--- Start of Passage shown ---

Getting started with Azure Databricks, the Apache Spark based analytics service

Databricks is a web-based platform for working with Apache Spark, that provides automated cluster management and IPython-style notebooks. To understand the basics of Apache Spark, refer to our earlier blog on how Apache Spark works

Databricks is currently available on Microsoft Azure and Amazon AWS. In this blog, we will look at some of the components in Azure Databricks.

1. Workspace

A Databricks Workspace is an environment for accessing all Databricks assets. The Workspace organizes objects (notebooks, libraries, and experiments) into folders, and provides access to data and computational resources such as clusters and jobs.

Create a Databricks workspace

The first step to using Azure Databricks is to create and deploy a Databricks workspace. You can do this in the Azure portal.

In the Azure portal, select Create a resource > Analytics > Azure Databricks.
Under Azure Databricks Service, provide the values to create a Databricks workspace.

a. Workspace Name: Provide a name for your workspace.
b. Subscription: Choose the Azure subscription in which to deploy the workspace.

--- End of Passage shown ---
--- Start of Raw records ---

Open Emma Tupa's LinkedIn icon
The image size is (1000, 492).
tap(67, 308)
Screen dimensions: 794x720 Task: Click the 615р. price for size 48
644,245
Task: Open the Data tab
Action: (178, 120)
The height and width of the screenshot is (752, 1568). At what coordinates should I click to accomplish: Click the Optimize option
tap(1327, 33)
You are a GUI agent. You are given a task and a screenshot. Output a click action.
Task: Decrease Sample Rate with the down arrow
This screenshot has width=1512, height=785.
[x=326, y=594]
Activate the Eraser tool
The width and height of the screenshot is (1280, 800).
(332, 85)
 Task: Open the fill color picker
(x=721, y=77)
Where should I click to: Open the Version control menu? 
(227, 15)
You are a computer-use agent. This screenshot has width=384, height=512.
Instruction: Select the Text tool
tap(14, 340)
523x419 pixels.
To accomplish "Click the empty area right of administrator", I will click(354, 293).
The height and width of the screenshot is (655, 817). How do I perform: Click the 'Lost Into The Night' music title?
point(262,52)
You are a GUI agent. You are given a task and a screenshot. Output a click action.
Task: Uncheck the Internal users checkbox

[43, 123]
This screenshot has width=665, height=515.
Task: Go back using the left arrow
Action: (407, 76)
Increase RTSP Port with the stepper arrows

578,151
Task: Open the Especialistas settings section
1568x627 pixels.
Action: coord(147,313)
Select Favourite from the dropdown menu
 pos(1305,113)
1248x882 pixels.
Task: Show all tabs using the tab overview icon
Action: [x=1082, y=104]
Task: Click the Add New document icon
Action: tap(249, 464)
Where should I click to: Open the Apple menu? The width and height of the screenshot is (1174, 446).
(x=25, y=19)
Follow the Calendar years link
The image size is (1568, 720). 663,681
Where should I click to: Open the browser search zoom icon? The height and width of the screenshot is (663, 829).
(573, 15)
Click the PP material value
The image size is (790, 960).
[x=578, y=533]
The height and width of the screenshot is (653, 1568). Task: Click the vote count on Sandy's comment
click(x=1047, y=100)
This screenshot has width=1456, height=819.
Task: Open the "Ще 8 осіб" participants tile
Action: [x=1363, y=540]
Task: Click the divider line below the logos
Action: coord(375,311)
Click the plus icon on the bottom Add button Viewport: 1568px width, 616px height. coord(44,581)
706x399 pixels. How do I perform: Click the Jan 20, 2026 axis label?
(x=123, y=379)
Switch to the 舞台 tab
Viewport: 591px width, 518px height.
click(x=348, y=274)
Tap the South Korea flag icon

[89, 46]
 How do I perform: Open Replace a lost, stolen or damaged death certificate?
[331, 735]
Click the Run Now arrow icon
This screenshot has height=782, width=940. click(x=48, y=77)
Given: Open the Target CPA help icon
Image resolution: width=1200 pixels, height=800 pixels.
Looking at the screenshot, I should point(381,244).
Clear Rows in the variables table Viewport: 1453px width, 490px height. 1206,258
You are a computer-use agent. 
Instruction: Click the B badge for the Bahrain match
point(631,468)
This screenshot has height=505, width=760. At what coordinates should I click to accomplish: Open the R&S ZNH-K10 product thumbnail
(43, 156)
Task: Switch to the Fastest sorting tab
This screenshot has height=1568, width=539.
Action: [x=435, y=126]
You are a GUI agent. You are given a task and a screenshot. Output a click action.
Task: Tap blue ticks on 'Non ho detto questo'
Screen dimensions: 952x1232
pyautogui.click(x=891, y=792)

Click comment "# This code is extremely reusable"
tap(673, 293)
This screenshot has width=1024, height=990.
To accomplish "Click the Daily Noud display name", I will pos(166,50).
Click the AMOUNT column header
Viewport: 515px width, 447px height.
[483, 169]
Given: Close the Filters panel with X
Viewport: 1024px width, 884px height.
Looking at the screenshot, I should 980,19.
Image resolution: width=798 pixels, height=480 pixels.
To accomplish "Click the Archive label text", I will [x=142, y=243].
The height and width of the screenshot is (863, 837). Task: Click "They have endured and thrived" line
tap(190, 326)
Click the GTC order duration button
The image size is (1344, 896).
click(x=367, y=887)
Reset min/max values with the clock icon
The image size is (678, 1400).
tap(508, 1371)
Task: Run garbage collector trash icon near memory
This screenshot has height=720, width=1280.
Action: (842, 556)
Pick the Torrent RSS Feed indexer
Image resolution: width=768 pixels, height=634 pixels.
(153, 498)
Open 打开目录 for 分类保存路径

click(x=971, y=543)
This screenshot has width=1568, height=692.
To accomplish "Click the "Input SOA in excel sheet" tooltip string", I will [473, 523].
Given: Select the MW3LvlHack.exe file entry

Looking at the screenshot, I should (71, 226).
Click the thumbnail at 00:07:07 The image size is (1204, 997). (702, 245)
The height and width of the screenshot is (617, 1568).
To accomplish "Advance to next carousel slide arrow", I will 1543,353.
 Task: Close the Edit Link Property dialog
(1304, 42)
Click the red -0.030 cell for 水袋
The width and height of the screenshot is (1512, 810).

--- End of Raw records ---

* [Written task 1]
Answer these from the Azure Databricks article:
(a) On which two cloud platforms is Databricks currently available?
(b) Which objects does a Workspace organize into folders?
(c) Where can a Databricks workspace be created and deployed?
* [Written task 2] Please explain why the Azure Databricks article sends readers to an earlier blog, in one to three sentences.
* [Written task 3] Resume the Azure Databricks article after its last line.

* [Reply 1]
(a) Microsoft Azure and Amazon AWS
(b) Notebooks, libraries, and experiments
(c) In the Azure portal

* [Reply 2] The article points readers to the earlier blog on how Apache Spark works so they can understand the basics of Apache Spark. Databricks is a web-based platform for working with Apache Spark.

* [Reply 3]
c. Resource Group: Choose the Azure resource group to be used.
d. Location: Select the Azure location near you for deployment.
e. Pricing Tier: Standard or Premium

Once the Azure Databricks service is created, you will get the screen given below. Clicking on the Launch Workspace button will open the workspace in a new tab of the browser.

2. Cluster

A Databricks cluster is a set of computation resources and configurations on which we can run data engineering, data science, and data analytics workloads, such as production ETL pipelines, streaming analytics, ad-hoc analytics, and machine learning.

To create a new cluster:

Select Clusters from the left-hand menu of Databricks’ workspace.
Select Create Cluster to add a new cluster.

We can select the Scala and Spark versions by selecting the appropriate Databricks Runtime Version while creating the cluster.

3. Notebooks

A notebook is a web-based interface to a document that contains runnable code, visualizations, and narrative text. We can create a new notebook using either the “Create a Blank Notebook” link in the Workspace (or) by selecting a folder in the workspace and then using the Create >> Notebook menu option.

While creating the notebook, we must select a cluster to which the notebook is to be attached and also select a programming language for the notebook – Python, Scala, SQL, and R are the languages supported in Databricks notebooks.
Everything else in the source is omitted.